Aurora y Pablo se veían en el apartamento de Reforma, pero ella percibía que algo se había roto y no sabía recomponerlo. Se trataba de una infausta intuición, pero estaba ahí. En apariencia se querían, leían diálogos juntos, preparaban la cena; no obstante, en el fondo, no habían vuelto a ser la pareja que hizo el amor hasta perder el horario el último día de 1941. O el postrero de 1942. La rutina devoraba sus momentos como hojas y hojas en una máquina de escribir.
A ratos, Aurora dejaba escurrir algún reproche entre los papeles de Pablo o bajo los cubiertos. Al encontrárselos, él siempre negaba la mayor.
—Las mujeres sois «preocuponas» por naturaleza, como dicen aquí. No me pasa nada —se justificaba él—. ¿Qué ganas tienes de insistir?
—Dime entonces que me quieres y todas esas cosas del principio. Ya no me cuentas lo que significo para ti, o lo que te inspiro.
—Te querré toda mi vida y algunas reencarnaciones más, muñeca.
Su retórica empezaba a ser tan recurrente que Aurora se preguntaba si las frases que le obsequiaba serían propias o una elucubración de sus guiones. Por mucho que él capitulase, ella no espantaba la desoladora idea de que sus afectos andaban descompensados.
Había otro matiz que la inquietaba: una soterrada competencia cuando ella comentaba los halagos que merecían sus progresos, frente a la insistencia poco fructífera de Pablo en su trabajo. Era como si él quisiera ocultar unos celos sobre sus cenas o los personajes a quienes había conocido. De hecho, remataba las discusiones alegando que él también frecuentaba hermosas mujeres y mentes privilegiadas.
—Lagartas hay en todos los sitios —se enfurruñaba Aurora—. Y rogonas un montón. ¡Por mí, haz lo que se te venga en gana!
—Pero si solo me encandilas tú. Júrame que no mirarás a otro hombre y yo no miraré a otra mujer.
En este infantil tira y afloja podían transcurrir horas.
Aurora pasó la Navidad en Puebla, junto a su familia y alejada de Pablo. Hugo estaba especialmente incisivo con sus ausencias y su trabajo.
—No es el mes de rodaje, te pasas la vida en la capital —martilleaba.
—Porque estoy preparándome. No siempre va a ser así.
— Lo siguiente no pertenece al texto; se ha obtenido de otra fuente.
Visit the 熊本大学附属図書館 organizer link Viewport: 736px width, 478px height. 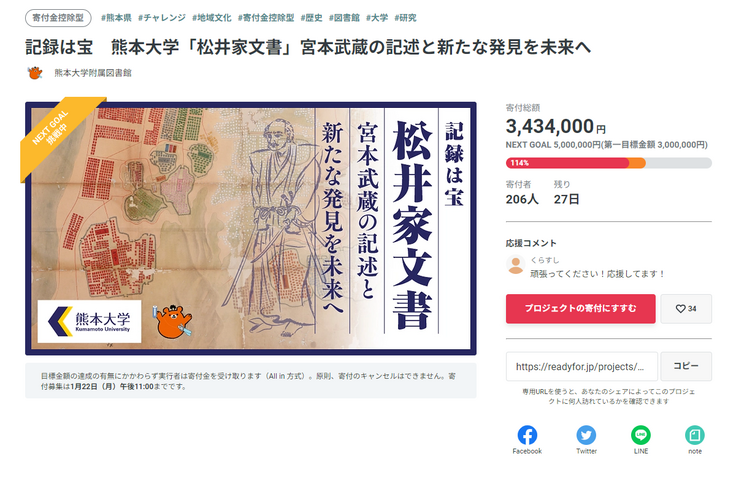93,73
Asomarse al futuro les daba vértigo a los dos. Y separarse, un dolor imposible. A lo mejor, fabulaba Aurora, su hermano se animaba algún día a mudar su residencia a la capital y podrían estar todos juntos. ¡Allí los críos tendrían tantas posibilidades!
Nada más regresar al D. F., se citó con Edwina en el Sanbors de los azulejos. Frente a unos tamales y unas aguas de limón, devanaron asuntos insustanciales, hasta que soltó la inquietud que le roía desde hacía tiempo.
—Edwina, algo no va bien con Pablo —confidenció Aurora.
—¿El ojo alegre de tu novio? Algunos hombres al cumplir años no se atontan, se apendejan. El tuyo es de esos.
—Necesito quererle sin que duela. Y no sé cómo hacerlo.
—Me da flojera esta plática, niña. Los amores que duelen no merecen ni dos palabras.